Thursday, May 12, 2011

The Magnitude of Time

My window is open and I can hear the birds singing as a warm breeze brushes against my face. I watch a squirrel sprint up a freshly budded mesquite tree in search of nourishment. My amaryllis plant, sitting by my window, has burst into a bold and colorful blossom with soft swirls of white and pink, as though in some sort of unspoken celebration. Spring has arrived once more.

It's been 10 years now (14 years ill) that I have watched the seasons come and go beyond my bedroom window. Ten springs have turned into summer, and ten autumns have slowly given way to winter. Ten years of passing seasons that could have been filled with work, children, travel and adventure have slipped away from me, never to be retrieved. Ten birthdays of each and every one of my friends and family members have passed by without my presence. There have been many hundreds of unexplored weekends, thousands of missed opportunities and adventures, and millions of small everyday moments, never experienced, forever lost.
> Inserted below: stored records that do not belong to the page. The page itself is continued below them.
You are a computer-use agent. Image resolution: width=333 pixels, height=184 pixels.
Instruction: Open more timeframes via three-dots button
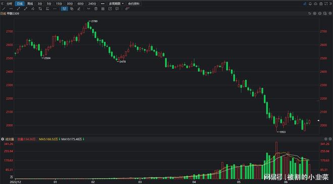(102, 4)
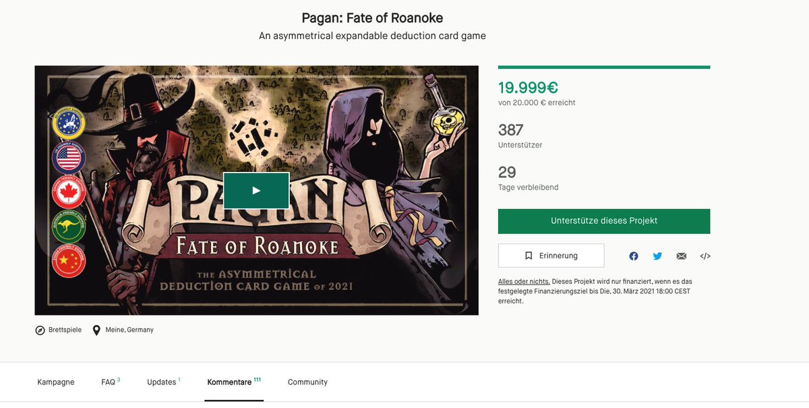The width and height of the screenshot is (809, 408).
Task: Share the project on Facebook
Action: [x=634, y=256]
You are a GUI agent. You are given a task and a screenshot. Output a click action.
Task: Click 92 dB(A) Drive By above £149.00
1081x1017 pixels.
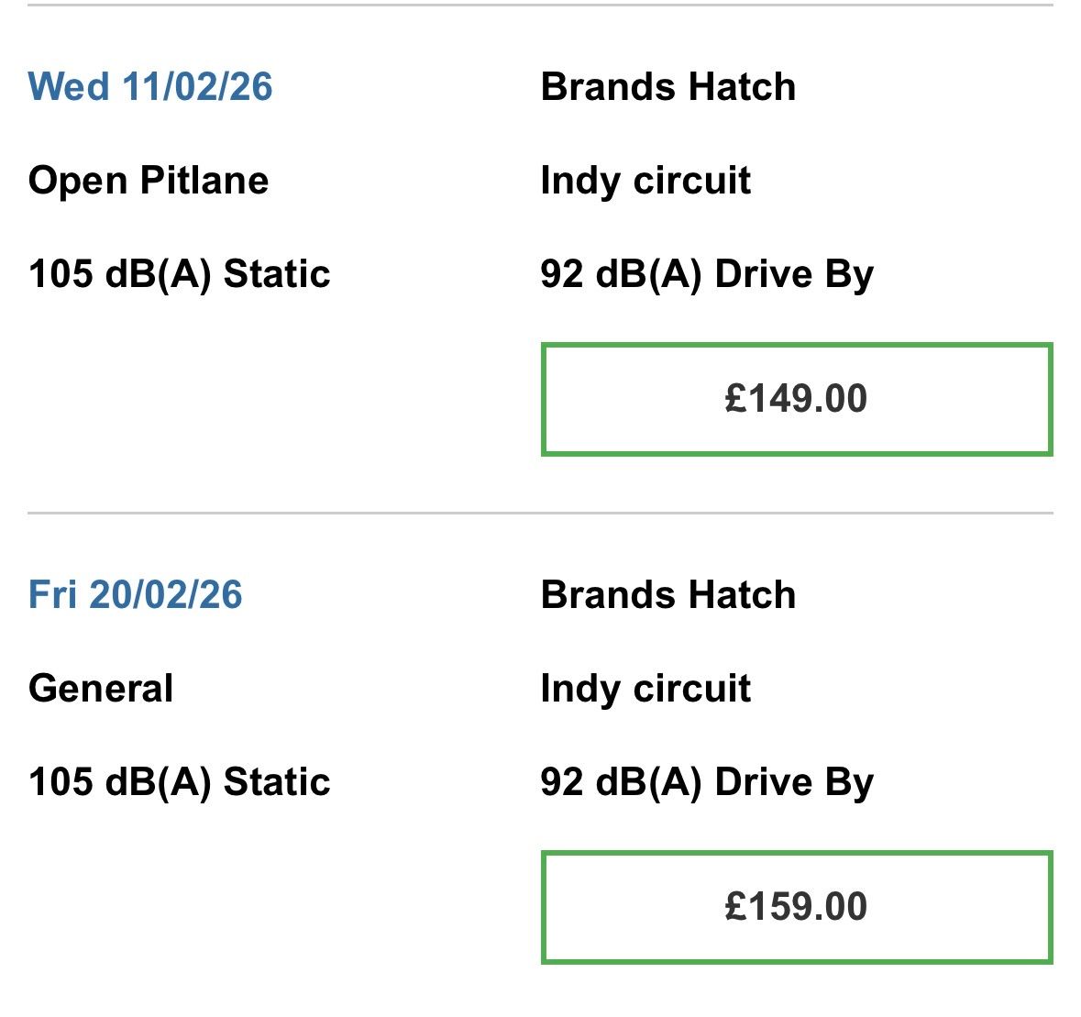tap(707, 274)
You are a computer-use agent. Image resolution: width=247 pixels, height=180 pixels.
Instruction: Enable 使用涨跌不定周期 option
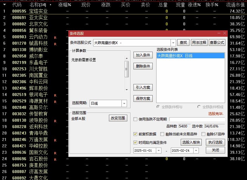pos(135,119)
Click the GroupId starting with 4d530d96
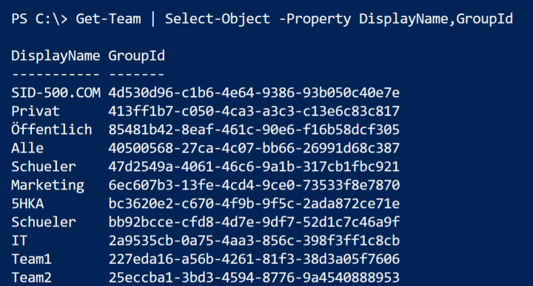This screenshot has height=286, width=533. (254, 93)
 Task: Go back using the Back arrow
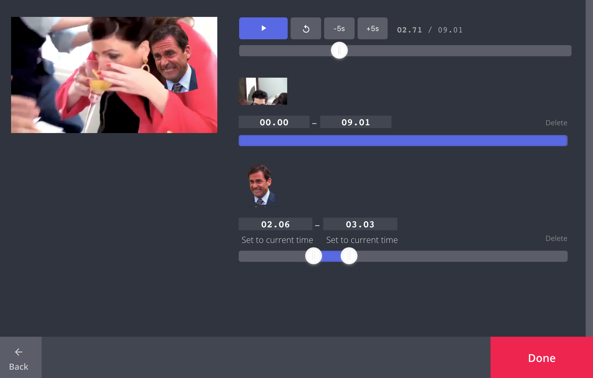click(19, 358)
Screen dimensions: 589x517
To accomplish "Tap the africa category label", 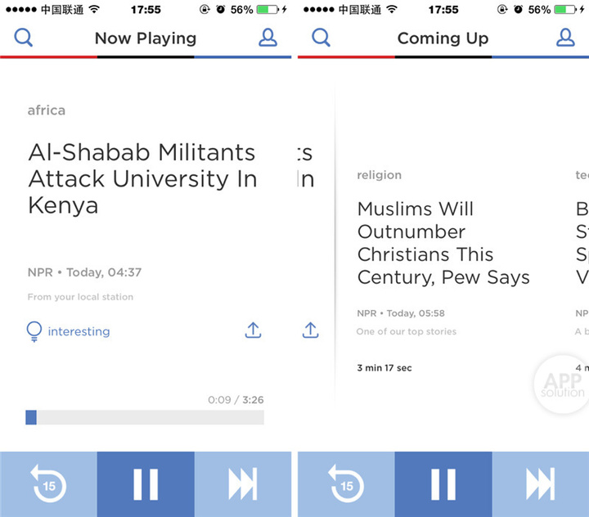I will point(47,110).
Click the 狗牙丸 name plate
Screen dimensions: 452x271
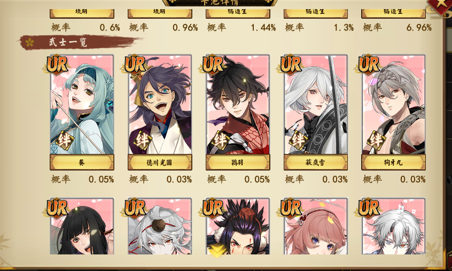click(393, 162)
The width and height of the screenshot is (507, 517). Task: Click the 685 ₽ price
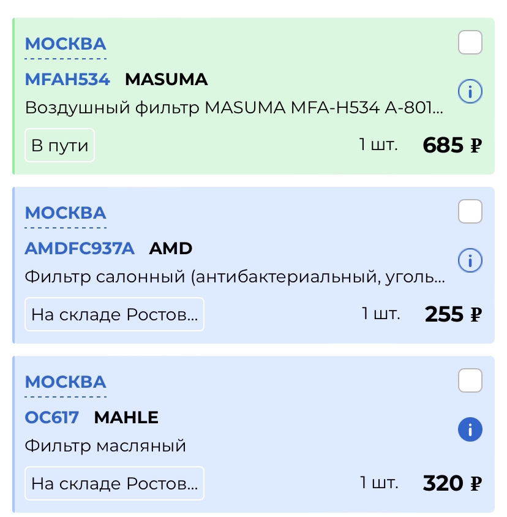point(452,146)
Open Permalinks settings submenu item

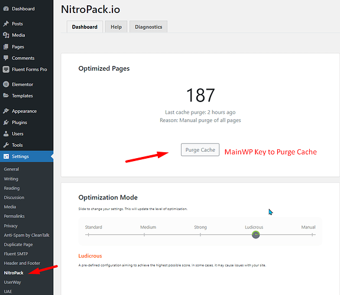coord(14,216)
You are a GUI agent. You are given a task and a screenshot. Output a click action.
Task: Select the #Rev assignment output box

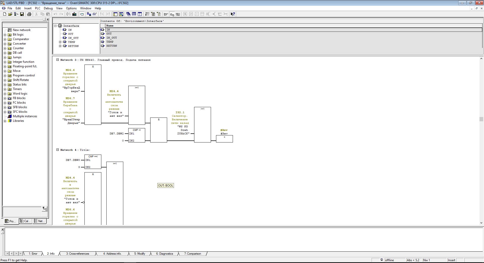click(224, 139)
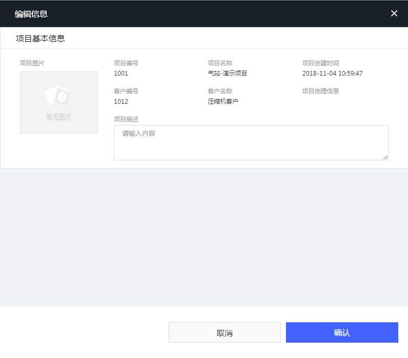Click the 项目地理信息 label
This screenshot has width=408, height=358.
tap(320, 91)
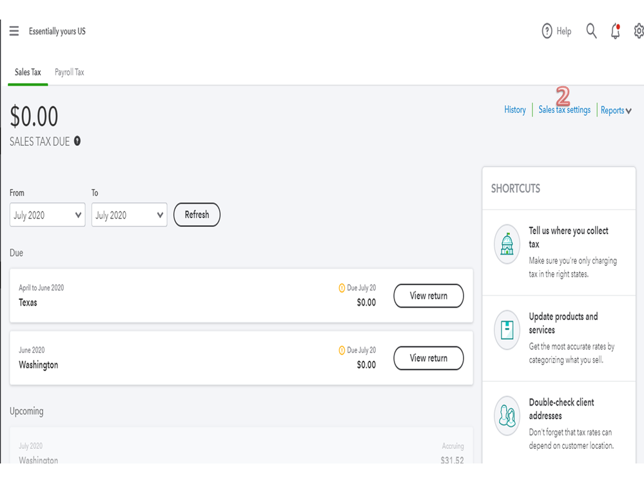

As I watch the various budding leaves and cactus flowers bloom into another season, I wonder how to measure so much loss of time. A full decade has gone by as I lay on the sidelines -- forced to spend each day in this tired and lonely room, quiet and immobile. While time escapes me, the magnitude of that time does not.

What would my life had been had I not gotten sick? What would the lives of 17 million others afflicted with this disease have been?

Today is International ME/CFS Awareness Day. For the millions who are sick, for the millions who have lost years of their lives, and for the millions more who will later become afflicted, please take a moment from your day to reflect and remember. If you know someone with ME/CFS, take the time to write them a quick note and let them know you care, and you have not forgotten them. Take time to learn more about this devastating disease and help spread the word to increase awareness. Take the precious time and the blessing of good health that so many ME/CFS patients have lost, and savor it. Savor it not just for yourself, but for them. For all of those who have lost so much, and who so desperately want their lives back.